Flu Shot Reactions
While many people receive protection from the seasonal influenza vaccine, some patients experience flu shot reactions that can cause discomfort. A fewer number of patients who receive the shot experience an allergic reaction from the vaccine. The flu shot does not contain the live influenza virus, but it does contain the inactivated virus.
- Redness and soreness at the injection site. Tenderness around the injection site is a common flu shot reaction for those receiving the injection. Part of the soreness is a reaction to the needle stick, but it is also part of the body’s response to the vaccine.

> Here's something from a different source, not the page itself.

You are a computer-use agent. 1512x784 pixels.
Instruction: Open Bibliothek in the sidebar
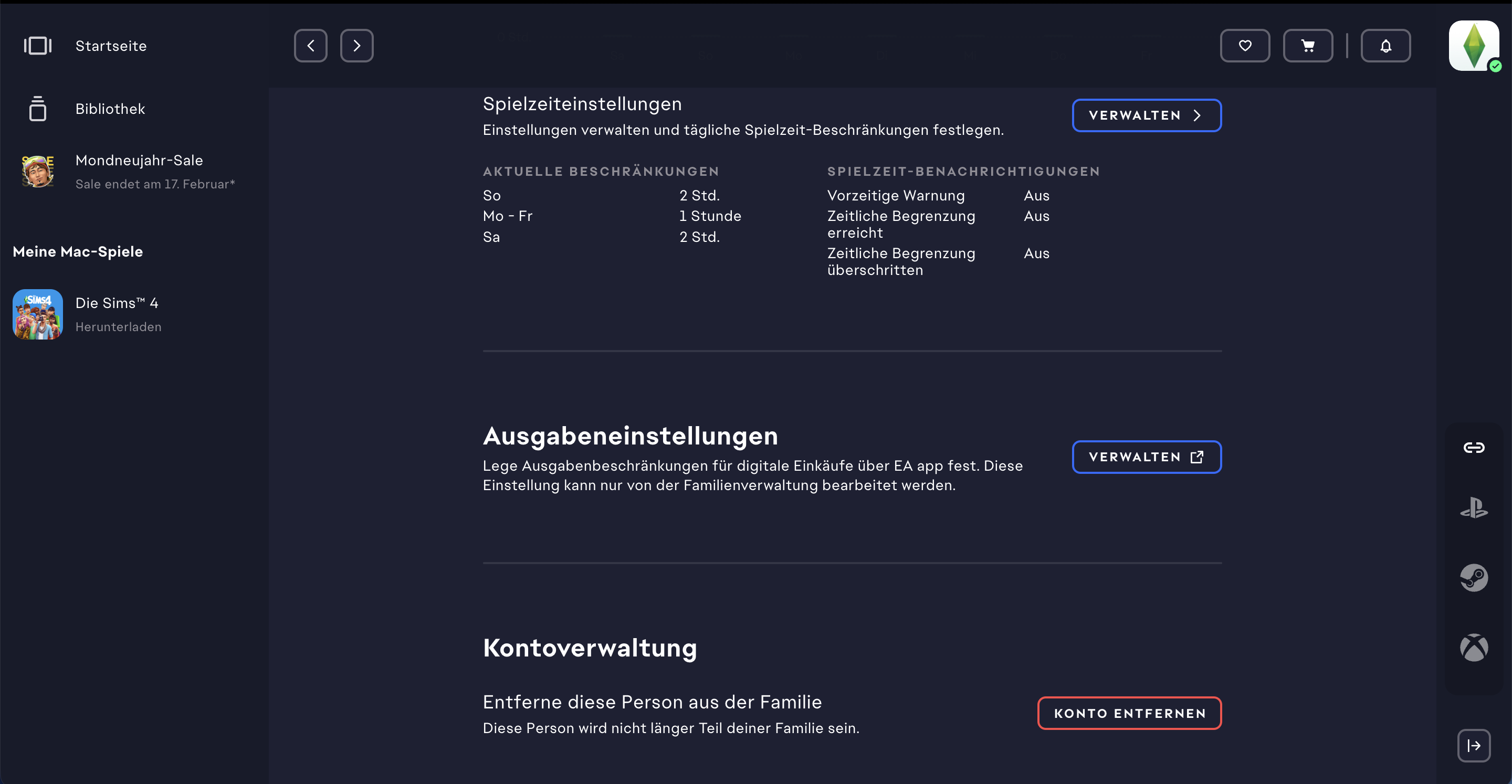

- Muscle aches. Muscle aches similar to those you get when you have the flu are another common flu shot reaction. This reaction is also caused by the response of the immune system. The immune system creates antibodies to fight the virus in the injection.
- Low-grade fever. One of the reasons folks get a flu shot is to avoid flu like symptoms, but some recipients of the shot experience a low grade fever for a couple of days. This is the immune system’s response to an injection of the inactivated virus. This flu shot reaction should only last two or three days at the most. Contrary to popular belief, you cannot get the flu from a flu shot.
- Allergic reactions. Allergic flu shot reactions is less common than the achiness and flu like symptoms many people experience. The Centers for Disease Control and Prevention warns those with an allergy to eggs to avoid the flu shot. The allergic reaction can be life threatening and cause difficulty breathing, hives, fast heartbeat, weakness and dizziness. The flu shot reaction for those with severe allergies to eggs will begin to occur within a few minutes up to a few hours after the injection.
- Guillain-Barre syndrome. The Centers for Disease Control and Prevention reports that approximately 1 in 100,000 people will be diagnosed with Guillain-Barre syndrome each year. Studies have shown an association between the flu shot and ultimately developing the illness. According to the Centers for Disease Control and Prevention, about 1 in 1,000,000 may be at risk for Guillain-Barre syndrome as a result of the flu vaccine. Those with a history of the syndrome should discuss the flu shot with their physician before getting the vaccine. While it is not a common flu shot reaction, for some patients, it is a possibility.